Yes, I know all the drawbacks of this scheme, but I can make checks
this way that none of the sendmail patches I have seen yet allows
me to do.

You can check all recipients all header lines and envelope information,
and you even have access to the message itself, at the same time!

Emails from spammers will just be /dev/nulled.

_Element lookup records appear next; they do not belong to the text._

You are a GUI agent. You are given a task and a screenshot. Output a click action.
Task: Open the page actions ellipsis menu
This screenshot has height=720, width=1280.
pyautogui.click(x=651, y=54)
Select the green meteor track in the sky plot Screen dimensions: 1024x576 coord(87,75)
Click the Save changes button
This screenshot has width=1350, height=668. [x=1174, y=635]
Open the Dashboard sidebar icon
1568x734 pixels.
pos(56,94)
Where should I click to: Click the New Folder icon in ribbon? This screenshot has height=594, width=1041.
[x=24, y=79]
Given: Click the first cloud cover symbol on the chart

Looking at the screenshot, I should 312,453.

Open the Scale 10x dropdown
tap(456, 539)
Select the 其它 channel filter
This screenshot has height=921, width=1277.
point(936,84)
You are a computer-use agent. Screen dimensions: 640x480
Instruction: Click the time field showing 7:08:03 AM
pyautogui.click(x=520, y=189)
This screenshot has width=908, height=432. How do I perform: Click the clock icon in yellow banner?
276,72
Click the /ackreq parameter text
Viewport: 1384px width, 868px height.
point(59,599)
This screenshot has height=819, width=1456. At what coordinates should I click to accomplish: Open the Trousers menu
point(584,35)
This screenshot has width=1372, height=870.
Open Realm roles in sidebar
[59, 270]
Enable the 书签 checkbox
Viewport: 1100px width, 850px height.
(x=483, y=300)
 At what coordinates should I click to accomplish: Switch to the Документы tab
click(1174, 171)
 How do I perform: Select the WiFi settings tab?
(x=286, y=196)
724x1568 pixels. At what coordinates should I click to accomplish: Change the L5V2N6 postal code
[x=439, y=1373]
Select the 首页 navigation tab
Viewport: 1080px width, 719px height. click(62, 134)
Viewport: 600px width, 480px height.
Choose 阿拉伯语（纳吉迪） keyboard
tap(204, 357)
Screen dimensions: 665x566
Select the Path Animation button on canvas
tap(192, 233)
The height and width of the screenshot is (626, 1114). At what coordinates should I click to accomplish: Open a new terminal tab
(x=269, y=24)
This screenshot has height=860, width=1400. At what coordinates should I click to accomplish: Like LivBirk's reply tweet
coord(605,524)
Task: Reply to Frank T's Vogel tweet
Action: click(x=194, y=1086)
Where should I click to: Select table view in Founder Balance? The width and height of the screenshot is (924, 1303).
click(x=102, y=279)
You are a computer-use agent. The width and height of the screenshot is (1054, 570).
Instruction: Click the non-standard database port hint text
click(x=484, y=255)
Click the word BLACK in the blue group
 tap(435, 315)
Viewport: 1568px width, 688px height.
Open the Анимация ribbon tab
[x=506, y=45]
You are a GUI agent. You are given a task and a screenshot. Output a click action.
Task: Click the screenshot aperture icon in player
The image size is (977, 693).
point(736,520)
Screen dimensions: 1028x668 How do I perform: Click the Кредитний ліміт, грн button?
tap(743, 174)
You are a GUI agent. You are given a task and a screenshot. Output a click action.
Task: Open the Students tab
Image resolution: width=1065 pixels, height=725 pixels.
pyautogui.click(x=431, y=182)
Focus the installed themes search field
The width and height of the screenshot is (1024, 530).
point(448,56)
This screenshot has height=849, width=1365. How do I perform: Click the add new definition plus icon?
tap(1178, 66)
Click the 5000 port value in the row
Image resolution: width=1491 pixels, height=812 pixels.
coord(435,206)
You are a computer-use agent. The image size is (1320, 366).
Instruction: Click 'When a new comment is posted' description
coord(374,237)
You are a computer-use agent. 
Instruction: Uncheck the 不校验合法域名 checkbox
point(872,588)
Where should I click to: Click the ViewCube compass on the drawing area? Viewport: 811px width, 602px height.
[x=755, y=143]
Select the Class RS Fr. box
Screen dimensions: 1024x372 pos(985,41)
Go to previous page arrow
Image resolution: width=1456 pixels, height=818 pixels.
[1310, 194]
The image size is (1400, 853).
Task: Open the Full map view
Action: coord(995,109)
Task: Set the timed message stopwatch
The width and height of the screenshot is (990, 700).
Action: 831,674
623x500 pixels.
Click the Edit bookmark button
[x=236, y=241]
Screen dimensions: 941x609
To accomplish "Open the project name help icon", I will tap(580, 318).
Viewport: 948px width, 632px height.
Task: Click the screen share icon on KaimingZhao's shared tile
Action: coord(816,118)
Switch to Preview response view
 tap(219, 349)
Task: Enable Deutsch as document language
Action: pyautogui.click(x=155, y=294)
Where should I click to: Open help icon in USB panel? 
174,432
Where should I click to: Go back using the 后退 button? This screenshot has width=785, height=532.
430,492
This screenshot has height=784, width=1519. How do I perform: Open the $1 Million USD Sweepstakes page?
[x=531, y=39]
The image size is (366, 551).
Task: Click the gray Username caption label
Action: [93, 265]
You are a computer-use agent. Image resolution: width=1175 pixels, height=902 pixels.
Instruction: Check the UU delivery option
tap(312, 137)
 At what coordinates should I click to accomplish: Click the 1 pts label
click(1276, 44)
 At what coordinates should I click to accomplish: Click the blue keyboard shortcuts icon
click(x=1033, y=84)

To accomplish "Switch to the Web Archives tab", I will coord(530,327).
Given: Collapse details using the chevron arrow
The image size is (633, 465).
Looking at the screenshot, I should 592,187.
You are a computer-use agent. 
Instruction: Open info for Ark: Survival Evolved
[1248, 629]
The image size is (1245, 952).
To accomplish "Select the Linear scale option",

I include my (Tcl!) script here for all to work from 

#!/usr/bin/tclsh
#
# ----------------------------------------------------------------------------
# "THE BEER-WARE LICENSE" (Revision 42):
# <phk@FreeBSD.org> wrote this file.  As long as you retain this notice you
# can do whatever you want with this stuff. If we meet some day, and you think
# this stuff is worth it, you can buy me a beer in return.   Poul-Henning Kamp
# ----------------------------------------------------------------------------
#
# $Id$
#

set spool_in            /var/spool/mqueue_in
set spool_out           /var/spool/mqueue
set spool_spam          /var/tmp/spam
set spool_problem       /var/spool/mqueue_problem

#################

proc Process {id qf df} {
    global spool_in spool_out spool_spam spool_problem
    set f [open $qf]

    if {![file size $qf]} {
        if {[file mtime $qf] + 600 < [clock seconds]} {
            puts "$id Stale zero size queue file"
            MoveTo $id $spool_problem
        }
        return
    }
    set rcount 0
    set triggers 0
    while {[gets $f a] >= 0} {
        # We can risk seing anything in these, so be carefull
        if {[regexp {^HSubject: } "$a"]} continue
        if {[regexp {^HX} "$a"]} continue

        # Count recipients
        if {[regexp {^R} "$a"]} {incr rcount}

        # Look for telltale signs
        if {[regexp {^HReceived.*000\.000\.000\.000} "$a"]} {incr triggers}
        if {[regexp {@savetrees\.com} "$a"]} {incr triggers}
        if {[regexp {@fun\.com} "$a"]} {incr triggers}
        if {[regexp {@public\.com} "$a"]} {incr triggers}
        if {[regexp {@mary-world\.com} "$a"]} {incr triggers}
        if {[regexp {Received: from "Cyber-Bomber"} "$a"]} {incr triggers}
        if {[regexp {Received: .*sallynet\.com} "$a"]} {incr triggers}
        if {[regexp {Received: .*marynet\.com} "$a"]} {incr triggers}
        if {[regexp {earthlink\.net} "$a"]} {incr triggers}
            
    }
    close $f
    puts "$id $rcount $triggers"
    if {$rcount > 10 && $trigger} {MoveTo $id $spool_spam}
    MoveTo $id $spool_out
}

#################

proc MoveTo {id where} {
    global spool_in
    puts "moving $id to $where"
    exec sh -c "mv $spool_in/??$id $where"
}

#################

while 1 {
    set list [glob -nocomplain $spool_in/qf*]
    if {![llength $list]} {
        exec sleep 30
    } else {
        foreach i $list {
            puts "doing $i"
            regsub "$spool_in/qf(.*)" $i {\1} b
            if {[file exists $spool_in/tf$b]} continue
            if {![file exists $spool_in/qf$b]} continue
            if {![file exists $spool_in/df$b]} continue
            set error [catch "Process $b $spool_in/qf$b $spool_in/df$b" ret]
            if {$error} {
                puts "ERROR ON ID $b MOVED TO PROBLEM"
                puts "$error"
                puts "$ret"
                MoveTo $b $spool_problem
            }
        }
        exec sleep 10
    }
}

--
Poul-Henning Kamp           | phk@FreeBSD.ORG       FreeBSD Core-team.
http://www.freebsd.org/~phk | phk@login.dknet.dk    Private mailbox.
whois: [PHK]                | phk@tfs.com	    TRW Financial Systems, Inc.
Future will arrive by its own means, progress not so.